- _Text_
+++++
In an earlier post, I wrote:
That leaves, as one of the basic problems for a cognitive agent, the problem of getting information about the world.
In this post, I want to discuss why that is a problem.
Many people seem to hold the view that sensory cells in the body passively receive input from the world, and that how we perceive the world depends on what we do with that passively received data. That seems to be the view of proponents of sense-data accounts and of proponents of computationalism.
The traffic light controller
I’ll begin by discussing the traffic light controller, which does passively receive input. Then I will contrast that with the situation of a cognitive agent, say a policeman directing traffic.
A typical traffic light controller is a small computer in a weatherproof box, which is able to switch the traffic lights at an intersection. There is often a detector for each lane of traffic entering the intersection. The detector might be installed under the roadway, and is connected to the traffic light controller. The controller might have additional inputs, perhaps allowing it synchronize its activity with other nearby traffic lights. For the purpose of this discussion, I will mainly concentrate on the traffic detectors for each lane of traffic.
+++++
- _Entries shown_
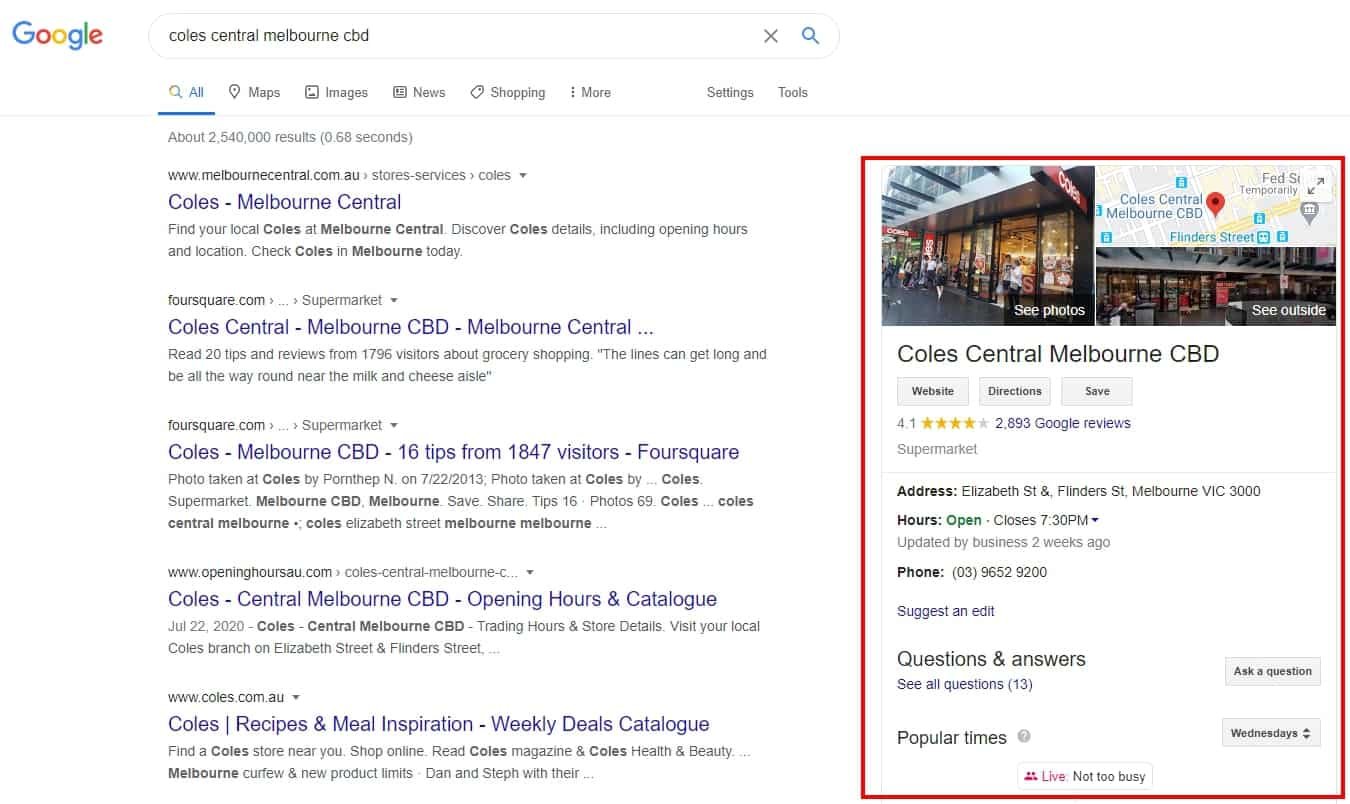Expand the Closes 7:30PM hours arrow
The height and width of the screenshot is (804, 1350).
pos(1095,520)

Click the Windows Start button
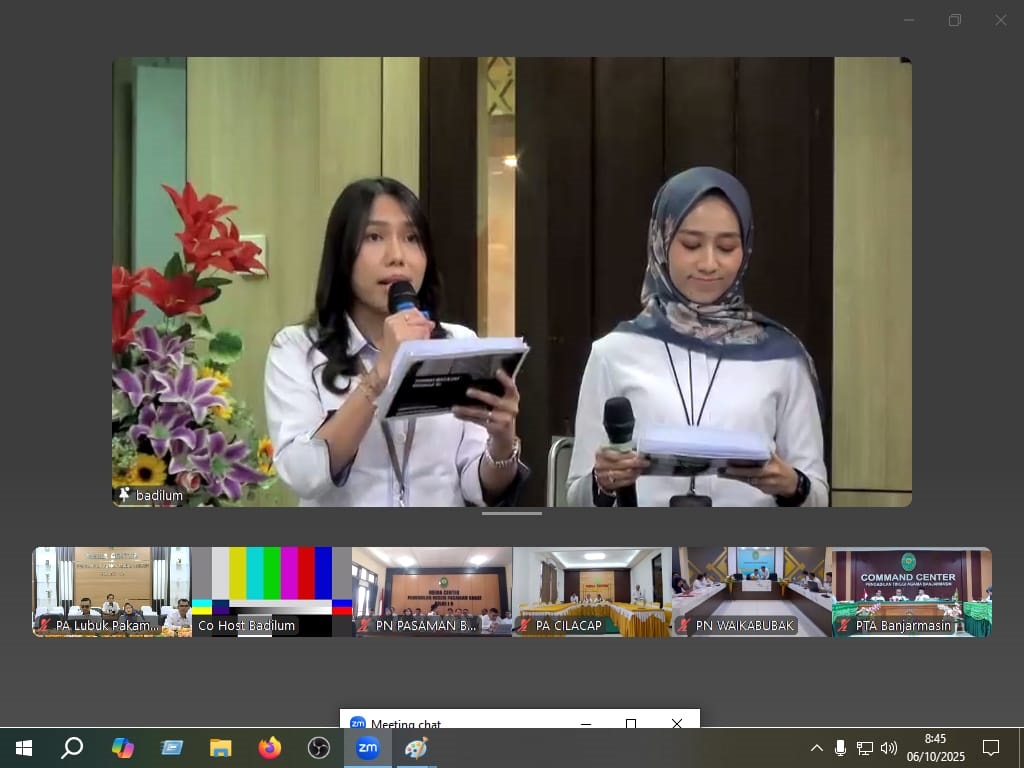coord(24,747)
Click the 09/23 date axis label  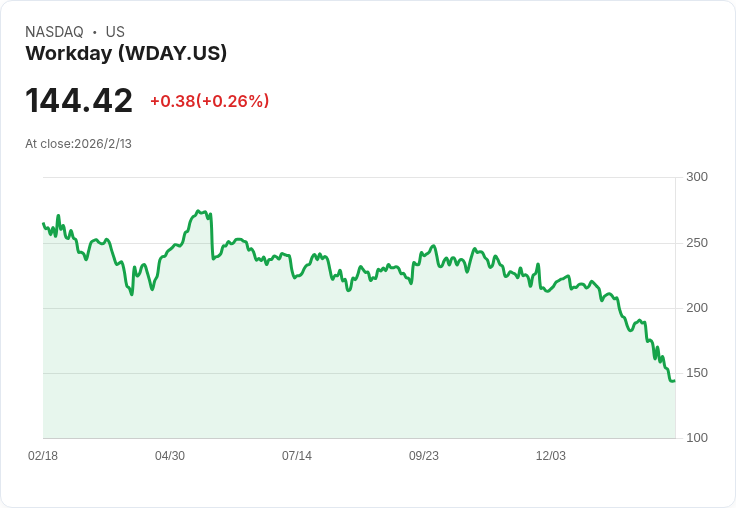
+++++
- _Task list_
(1) Answer from the text on perception:
(a) What does the writer name as one of the basic problems for a cognitive agent?
(b) What example of a cognitive agent does the writer contrast with the traffic light controller?
(c) Where might a traffic detector be installed?
(2) From the text on perception, copy the part starting at "In an earlier" and ending at "is a problem.", substituting "article" for "post".
The rows come from a separate source.

- _Outputs in order_
(1)
(a) The problem of getting information about the world.
(b) A policeman directing traffic.
(c) Under the roadway.

(2)
In an earlier article, I wrote:
That leaves, as one of the basic problems for a cognitive agent, the problem of getting information about the world.
In this article, I want to discuss why that is a problem.